Monday will be an exciting new start for our family.
Allen has been working over the road as a truck driver for 14 years, 13 of which we have been together. When Makily was born nearly eight years ago we planned on him doing something local instead of over the road. When she was born we had no choice though because there was no way we could have taken a cut in pay OR lose our insurance.
Allen found out on Friday that he is going to be driving locally, meaning only in Florida. He should work basically 5AM to 5PM Mon- Fri and be home EVERY. SINGLE. NIGHT, off on weekends!

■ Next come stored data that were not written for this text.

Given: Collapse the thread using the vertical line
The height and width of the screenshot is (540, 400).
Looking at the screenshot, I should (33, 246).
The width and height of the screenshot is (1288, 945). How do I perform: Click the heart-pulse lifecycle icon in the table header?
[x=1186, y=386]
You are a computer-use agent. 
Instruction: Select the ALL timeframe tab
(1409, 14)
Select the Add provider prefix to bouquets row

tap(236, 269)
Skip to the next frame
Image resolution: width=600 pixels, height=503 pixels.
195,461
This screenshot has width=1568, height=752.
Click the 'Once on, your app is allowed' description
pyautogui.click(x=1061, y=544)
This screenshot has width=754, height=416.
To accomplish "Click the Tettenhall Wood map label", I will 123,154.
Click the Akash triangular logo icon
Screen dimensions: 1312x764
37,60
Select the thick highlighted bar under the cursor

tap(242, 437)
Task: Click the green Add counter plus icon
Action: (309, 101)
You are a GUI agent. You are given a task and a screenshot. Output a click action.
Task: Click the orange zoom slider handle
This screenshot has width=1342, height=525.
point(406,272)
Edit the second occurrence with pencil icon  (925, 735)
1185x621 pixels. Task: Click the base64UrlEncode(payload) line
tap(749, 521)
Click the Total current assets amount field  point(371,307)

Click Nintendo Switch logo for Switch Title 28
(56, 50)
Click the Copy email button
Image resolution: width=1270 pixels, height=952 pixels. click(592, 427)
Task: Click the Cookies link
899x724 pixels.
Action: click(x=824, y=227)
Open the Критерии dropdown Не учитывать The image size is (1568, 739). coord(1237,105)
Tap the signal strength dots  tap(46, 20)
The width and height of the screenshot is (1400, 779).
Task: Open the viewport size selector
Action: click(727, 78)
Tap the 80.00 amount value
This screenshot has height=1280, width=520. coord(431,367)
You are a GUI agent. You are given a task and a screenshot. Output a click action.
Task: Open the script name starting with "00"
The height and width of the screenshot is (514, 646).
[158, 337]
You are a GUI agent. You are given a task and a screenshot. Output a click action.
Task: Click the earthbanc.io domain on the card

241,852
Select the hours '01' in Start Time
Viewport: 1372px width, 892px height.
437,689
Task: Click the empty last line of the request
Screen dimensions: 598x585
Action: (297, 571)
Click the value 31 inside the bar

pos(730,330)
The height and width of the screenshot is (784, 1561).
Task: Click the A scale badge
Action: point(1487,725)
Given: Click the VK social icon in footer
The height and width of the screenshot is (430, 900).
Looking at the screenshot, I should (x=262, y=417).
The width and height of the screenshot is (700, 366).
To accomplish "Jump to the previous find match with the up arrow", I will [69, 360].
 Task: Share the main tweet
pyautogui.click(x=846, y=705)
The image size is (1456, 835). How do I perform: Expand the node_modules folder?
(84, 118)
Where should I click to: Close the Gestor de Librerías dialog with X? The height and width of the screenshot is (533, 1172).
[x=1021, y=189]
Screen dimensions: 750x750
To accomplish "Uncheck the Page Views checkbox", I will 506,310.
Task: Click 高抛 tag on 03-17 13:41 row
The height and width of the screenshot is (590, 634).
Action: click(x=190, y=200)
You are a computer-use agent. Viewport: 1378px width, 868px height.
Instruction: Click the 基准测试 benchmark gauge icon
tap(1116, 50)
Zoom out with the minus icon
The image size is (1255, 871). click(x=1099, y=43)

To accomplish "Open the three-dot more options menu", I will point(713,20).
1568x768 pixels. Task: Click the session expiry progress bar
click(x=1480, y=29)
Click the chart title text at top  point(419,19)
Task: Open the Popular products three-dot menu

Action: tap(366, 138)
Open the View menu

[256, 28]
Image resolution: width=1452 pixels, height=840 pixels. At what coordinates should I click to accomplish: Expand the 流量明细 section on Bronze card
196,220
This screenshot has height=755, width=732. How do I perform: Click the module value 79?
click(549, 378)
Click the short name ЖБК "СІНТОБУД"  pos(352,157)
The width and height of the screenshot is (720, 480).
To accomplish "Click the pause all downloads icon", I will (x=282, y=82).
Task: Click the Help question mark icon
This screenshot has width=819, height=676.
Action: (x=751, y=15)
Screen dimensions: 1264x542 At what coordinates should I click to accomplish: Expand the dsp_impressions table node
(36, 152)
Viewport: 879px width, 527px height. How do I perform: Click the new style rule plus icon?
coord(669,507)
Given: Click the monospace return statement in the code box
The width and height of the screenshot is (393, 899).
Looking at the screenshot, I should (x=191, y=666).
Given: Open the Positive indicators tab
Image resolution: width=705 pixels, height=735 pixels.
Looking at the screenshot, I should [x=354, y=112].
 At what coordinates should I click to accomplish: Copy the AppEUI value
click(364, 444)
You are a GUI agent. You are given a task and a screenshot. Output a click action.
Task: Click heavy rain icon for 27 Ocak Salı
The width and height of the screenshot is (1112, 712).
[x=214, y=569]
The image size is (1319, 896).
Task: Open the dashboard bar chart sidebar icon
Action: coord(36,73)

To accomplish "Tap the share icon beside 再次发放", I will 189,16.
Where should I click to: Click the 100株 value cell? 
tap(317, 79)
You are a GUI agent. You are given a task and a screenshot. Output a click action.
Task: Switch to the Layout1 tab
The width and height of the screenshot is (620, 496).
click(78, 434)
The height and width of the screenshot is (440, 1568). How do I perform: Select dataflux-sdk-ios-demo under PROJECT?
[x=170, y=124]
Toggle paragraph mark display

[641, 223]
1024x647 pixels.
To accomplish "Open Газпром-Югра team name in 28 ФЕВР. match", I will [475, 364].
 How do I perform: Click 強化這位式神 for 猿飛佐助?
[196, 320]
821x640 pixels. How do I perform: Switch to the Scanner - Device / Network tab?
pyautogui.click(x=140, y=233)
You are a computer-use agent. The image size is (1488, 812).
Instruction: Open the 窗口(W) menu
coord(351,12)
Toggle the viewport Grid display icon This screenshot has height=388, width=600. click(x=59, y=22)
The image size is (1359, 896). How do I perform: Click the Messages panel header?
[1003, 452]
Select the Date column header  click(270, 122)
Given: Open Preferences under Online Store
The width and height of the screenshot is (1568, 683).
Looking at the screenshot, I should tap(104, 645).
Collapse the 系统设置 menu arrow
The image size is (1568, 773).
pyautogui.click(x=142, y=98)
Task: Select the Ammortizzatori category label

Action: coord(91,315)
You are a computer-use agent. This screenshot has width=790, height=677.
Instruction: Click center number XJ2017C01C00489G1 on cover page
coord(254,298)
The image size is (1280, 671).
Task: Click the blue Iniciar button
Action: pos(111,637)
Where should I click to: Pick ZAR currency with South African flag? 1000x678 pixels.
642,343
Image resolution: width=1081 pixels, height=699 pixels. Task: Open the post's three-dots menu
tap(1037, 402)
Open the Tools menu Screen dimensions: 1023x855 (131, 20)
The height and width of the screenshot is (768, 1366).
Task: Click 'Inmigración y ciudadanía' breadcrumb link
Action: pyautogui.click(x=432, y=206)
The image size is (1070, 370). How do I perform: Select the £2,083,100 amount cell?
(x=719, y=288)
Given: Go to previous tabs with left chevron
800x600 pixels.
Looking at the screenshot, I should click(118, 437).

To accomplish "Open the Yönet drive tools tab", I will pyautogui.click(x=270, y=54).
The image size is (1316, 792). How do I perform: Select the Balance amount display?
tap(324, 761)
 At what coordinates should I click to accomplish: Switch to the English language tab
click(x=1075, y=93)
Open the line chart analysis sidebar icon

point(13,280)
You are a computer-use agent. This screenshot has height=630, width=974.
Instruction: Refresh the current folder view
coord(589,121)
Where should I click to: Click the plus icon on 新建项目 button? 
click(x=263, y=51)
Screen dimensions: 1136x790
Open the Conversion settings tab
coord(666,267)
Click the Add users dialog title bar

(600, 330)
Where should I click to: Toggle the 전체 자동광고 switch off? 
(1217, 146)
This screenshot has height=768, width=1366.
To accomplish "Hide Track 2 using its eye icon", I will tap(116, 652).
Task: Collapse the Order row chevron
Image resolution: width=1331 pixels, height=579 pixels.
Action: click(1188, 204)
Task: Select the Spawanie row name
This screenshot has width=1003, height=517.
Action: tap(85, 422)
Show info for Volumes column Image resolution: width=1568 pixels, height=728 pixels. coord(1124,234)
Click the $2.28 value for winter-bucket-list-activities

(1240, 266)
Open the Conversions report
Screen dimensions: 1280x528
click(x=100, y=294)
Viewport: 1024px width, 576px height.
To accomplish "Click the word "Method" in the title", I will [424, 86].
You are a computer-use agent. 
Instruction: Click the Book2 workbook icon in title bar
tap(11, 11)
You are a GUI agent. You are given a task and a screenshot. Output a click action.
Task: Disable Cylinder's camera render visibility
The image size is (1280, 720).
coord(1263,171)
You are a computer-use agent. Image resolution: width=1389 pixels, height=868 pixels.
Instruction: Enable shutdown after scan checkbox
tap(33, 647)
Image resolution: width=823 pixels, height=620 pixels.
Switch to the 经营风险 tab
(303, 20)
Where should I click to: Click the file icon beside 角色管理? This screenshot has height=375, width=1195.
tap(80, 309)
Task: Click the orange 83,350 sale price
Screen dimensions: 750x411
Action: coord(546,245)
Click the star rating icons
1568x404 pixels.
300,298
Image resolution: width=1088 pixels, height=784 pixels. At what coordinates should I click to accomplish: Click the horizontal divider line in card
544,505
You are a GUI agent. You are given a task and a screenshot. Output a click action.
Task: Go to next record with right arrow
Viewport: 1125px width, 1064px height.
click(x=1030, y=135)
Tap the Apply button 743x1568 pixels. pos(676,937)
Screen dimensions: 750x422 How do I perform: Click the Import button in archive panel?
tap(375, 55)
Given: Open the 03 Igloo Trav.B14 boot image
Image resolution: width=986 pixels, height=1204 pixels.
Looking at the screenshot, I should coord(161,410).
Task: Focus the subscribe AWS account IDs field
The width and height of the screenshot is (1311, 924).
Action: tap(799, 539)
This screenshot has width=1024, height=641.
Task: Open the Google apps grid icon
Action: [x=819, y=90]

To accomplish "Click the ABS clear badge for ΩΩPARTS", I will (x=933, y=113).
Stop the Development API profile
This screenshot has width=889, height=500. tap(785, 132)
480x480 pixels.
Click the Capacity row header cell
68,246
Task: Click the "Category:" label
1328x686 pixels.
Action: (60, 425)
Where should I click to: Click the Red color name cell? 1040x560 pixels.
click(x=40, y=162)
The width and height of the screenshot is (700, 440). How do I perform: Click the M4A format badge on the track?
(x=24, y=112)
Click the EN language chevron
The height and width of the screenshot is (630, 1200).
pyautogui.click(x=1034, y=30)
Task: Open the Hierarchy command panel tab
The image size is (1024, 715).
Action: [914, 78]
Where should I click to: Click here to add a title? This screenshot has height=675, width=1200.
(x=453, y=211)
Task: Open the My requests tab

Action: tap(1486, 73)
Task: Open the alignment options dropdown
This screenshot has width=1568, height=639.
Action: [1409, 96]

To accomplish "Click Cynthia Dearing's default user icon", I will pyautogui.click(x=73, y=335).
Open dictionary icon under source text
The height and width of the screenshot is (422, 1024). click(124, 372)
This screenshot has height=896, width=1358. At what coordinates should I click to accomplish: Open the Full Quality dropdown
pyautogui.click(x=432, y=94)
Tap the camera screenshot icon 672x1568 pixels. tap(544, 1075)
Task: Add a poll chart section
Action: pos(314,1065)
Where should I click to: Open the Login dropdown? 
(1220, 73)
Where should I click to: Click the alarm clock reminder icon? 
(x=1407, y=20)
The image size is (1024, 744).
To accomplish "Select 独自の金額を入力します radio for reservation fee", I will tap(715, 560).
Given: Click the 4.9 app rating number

Trying to help Daddy fix the TV.
This takes a incredible amount of stress off of Allen as he has fears of what may happen at any time with Makily.........what if he is hours away? I've had to make that phone call a couple of times and believe me, it's never pretty. Then he drives like a bat out of hell all the way home and I worry not only about whatever is going on with Makily at the time but if Allen is in his right mind enough to get here safely. Very Stressful!
I have noticed positive changes in Makily since lowering her dose of Keppra and increasing her Topomax. She picked up a toy that was sitting NEXT to her and put it on her lap to play with it. Typically Makily DOES NOT pick up anything on either side of her TO PLAY with....it usually has to be in her lap. I saw her do it once and then asked her to do it again......and SHE SURE DID. That's progress. That's understanding. This kid is amazing.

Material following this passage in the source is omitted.